We are thus, as I have said on other occasions, at the beginning of the end of this pandemic. We are at the beginning of the end of this pandemic and we should also remember how right Pío Baroja was when he said that "science is the only powerful creation of Mankind".

Science not only removes the hurdles in our way but also harnesses them perfectly. And we find ourselves in one of those times. The hurdle, as we know, is huge, as it was at the start of the pandemic, but the solution will be even bigger and Spain, consequently, like Europe, has a horizon for overcoming it.

You will remember that I have consistently claimed, as has the Government of Spain, that we will only be able to recover full normality thanks to vaccination. And we have started to do this.

The job market, it is true, is reacting positively to the lifting of restrictions on activity in this month of March, following the slowdown in employment we observed in January and February in the midst of the third wave and also thanks to the vaccination process. It is true that we are still far off optimum figures showing normal economic activity, but we are slowly making progress and we have seen that today in the employment figures: National Insurance contributor numbers are up 70,790 on February to stand at a total of 18,920,902.

Secondly, recorded unemployment has fallen at the fastest rate in a month of March since 2015, posting a drop of 59,149 people and falling below the threshold of 4 million people again. The return to work of workers on a Temporary Lay-off Plan (Spanish acronym: ERTE) has speeded up on the last day of March compared with the last day of February. There are now 114,000 more people who have gone back to work, a figure that rises to 145,000 workers when taking into account the average for the month. Hence in terms of effective contributor numbers, that is, discounting ERTEs, the number of workers has increased by more than 200,000 people this month. So, while we are still a long way from total recovery of our economic activity, and thus from the full potential and knock-on effect of job creation, we are slowly seeing the effects of this reactivation.
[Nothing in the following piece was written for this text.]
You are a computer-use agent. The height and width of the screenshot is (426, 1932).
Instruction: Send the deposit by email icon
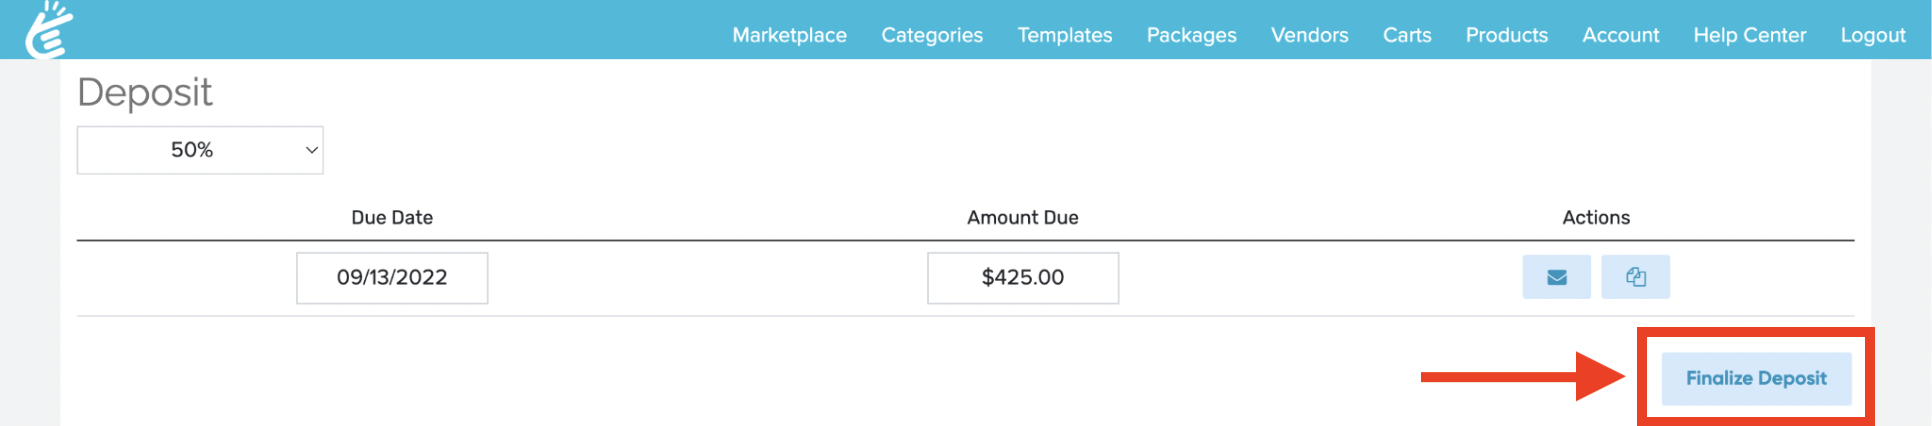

We are also seeing this in the figures that have been updated by the IMF, raising the forecast for global growth for 2021 and 2022, mainly due to the fiscal stimulus from the United States, and also, of course, from the vaccination process, which has speeded up in recent weeks. In the case of our country, of Spain, the forecasts from this international body are for an improvement in 2021, also in the Eurozone, with forecast growth of 6.4% in Spain, in other words, half a point higher than in January.

This 6.4% of economic growth places our country as the developed economy that will enjoy most growth in 2021 together with the United States, and clearly the support approved just a few weeks ago by the Council of Ministers, together with the ERTEs and the Recovery Fund, which I will not only have the chance to approve at the Council of Ministers next week, but also to appear before Parliament to explain and to specifically set out the fine details of this Recovery Fund, will also have a knock-on effect to allow this economic recovery to be bedded down over the course of this year.

At any event, what is clear is that vaccination is the most effective economic policy. We are talking about the largest global vaccination process ever, in the history of Mankind. And I could say the same about our country. Since the start of the year, an unprecedented effort has been made by the health authorities, which I want to underline and also applaud: regional coordinators, primary care centres, hospitals, vaccination centres, nurses and citizens and in this second quarter, what I also want to convey is that this vaccination process, as I have already said, will be significantly stepped up.

I want to be very clear on this issue; in this second quarter we will see the vaccination process speeded up, particularly as from this second quarter of the year. Progress will be significant. We will thus join all our forces to tirelessly vaccinate.

The speed and efficacy of vaccination is the main concern of the Government of Spain at this time. Each person vaccinated is someone protected from the serious effects of the disease caused by COVID-19, and thus represents another life saved. In turn, mass vaccination is the quickest path to reactivate our country from an economic perspective and also in terms of job creation.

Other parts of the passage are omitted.